Around 2016, the term "serverless functions" started to take off in the tech industry. In short order, it was presented as the undeniable future of infrastructure. It's the ultimate solution to redundancy, geographic resilience, load balancing and autoscaling. Never again would we need to patch, tweak or monitor an application.
My hot take is that unmaintainable monoliths result from poor system design / too strong coupling. If you can’t cleave off portions of your monolith without breaking it you built it wrong in the first place, and the choice between monolith and microservice isn’t going to save you.
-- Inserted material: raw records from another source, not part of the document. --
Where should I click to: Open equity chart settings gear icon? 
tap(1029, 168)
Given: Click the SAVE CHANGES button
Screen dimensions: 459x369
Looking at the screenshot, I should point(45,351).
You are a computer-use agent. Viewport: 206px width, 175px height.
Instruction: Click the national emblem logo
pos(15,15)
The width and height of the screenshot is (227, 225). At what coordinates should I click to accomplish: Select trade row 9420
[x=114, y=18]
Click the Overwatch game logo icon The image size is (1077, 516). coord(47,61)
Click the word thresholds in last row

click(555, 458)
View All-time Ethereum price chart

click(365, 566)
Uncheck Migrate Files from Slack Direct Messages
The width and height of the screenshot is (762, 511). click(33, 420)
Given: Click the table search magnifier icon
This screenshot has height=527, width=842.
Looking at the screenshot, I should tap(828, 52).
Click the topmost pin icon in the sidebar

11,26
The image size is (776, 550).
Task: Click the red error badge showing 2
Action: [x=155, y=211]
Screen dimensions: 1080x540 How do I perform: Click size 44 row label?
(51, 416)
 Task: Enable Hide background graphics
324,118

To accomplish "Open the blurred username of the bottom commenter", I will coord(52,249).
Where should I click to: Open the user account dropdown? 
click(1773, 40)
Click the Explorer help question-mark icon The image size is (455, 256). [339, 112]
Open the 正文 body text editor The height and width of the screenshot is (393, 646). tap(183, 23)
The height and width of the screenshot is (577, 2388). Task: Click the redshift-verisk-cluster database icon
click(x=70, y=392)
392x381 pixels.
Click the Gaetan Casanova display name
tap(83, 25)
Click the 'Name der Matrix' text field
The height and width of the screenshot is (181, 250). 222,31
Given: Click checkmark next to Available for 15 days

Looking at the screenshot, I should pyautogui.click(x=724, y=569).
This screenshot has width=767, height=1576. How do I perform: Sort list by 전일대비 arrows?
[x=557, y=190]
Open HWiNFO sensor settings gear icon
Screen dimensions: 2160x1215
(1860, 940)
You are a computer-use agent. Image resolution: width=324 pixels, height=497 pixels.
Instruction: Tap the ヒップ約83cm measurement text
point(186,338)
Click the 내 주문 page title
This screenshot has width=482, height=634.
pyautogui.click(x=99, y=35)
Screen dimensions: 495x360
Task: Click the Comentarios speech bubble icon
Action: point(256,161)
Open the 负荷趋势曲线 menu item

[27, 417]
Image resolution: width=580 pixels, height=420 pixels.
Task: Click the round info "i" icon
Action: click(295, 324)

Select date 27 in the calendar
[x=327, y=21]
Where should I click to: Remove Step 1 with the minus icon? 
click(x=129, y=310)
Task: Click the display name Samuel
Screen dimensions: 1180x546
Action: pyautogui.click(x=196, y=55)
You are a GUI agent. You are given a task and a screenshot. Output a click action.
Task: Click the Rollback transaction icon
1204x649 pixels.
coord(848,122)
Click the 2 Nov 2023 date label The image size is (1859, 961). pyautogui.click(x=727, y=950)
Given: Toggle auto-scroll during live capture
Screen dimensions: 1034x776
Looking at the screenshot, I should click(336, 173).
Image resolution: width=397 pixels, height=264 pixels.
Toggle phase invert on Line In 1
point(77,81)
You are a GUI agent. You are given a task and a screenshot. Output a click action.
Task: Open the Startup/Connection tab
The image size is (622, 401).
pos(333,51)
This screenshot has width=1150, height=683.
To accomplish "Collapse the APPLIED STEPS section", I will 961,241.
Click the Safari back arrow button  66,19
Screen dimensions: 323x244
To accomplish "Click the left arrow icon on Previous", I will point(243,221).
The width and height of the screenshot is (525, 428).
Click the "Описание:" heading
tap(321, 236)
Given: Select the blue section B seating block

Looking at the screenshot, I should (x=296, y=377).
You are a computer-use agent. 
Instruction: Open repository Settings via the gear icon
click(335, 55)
Perhaps starting with a microservice forces people to make (or at least consider) better design choices from the beginning but 1. there is no reason you can’t make those same architectural decisions with a monolith and 2. you can still strongly couple microservices with poor design.
Getting back to basics of “what makes for good application development” using good abstractions, Go4 patterns, SOLID / KISS / DRY / etc, means that whether your threads are running colocated vs on another VM vs on another box vs in another datacenter vs in another continent shouldn’t affect you much. If your app breaks in ways beyond “I wonder if moving this job to another system means we’ll suffer from memory nonlocality or sync latency” the walls are already closing in lol.
Yeah I agree with all of that. Architecture is hard and you don’t normally fully understand what you need until you’ve built it the wrong way.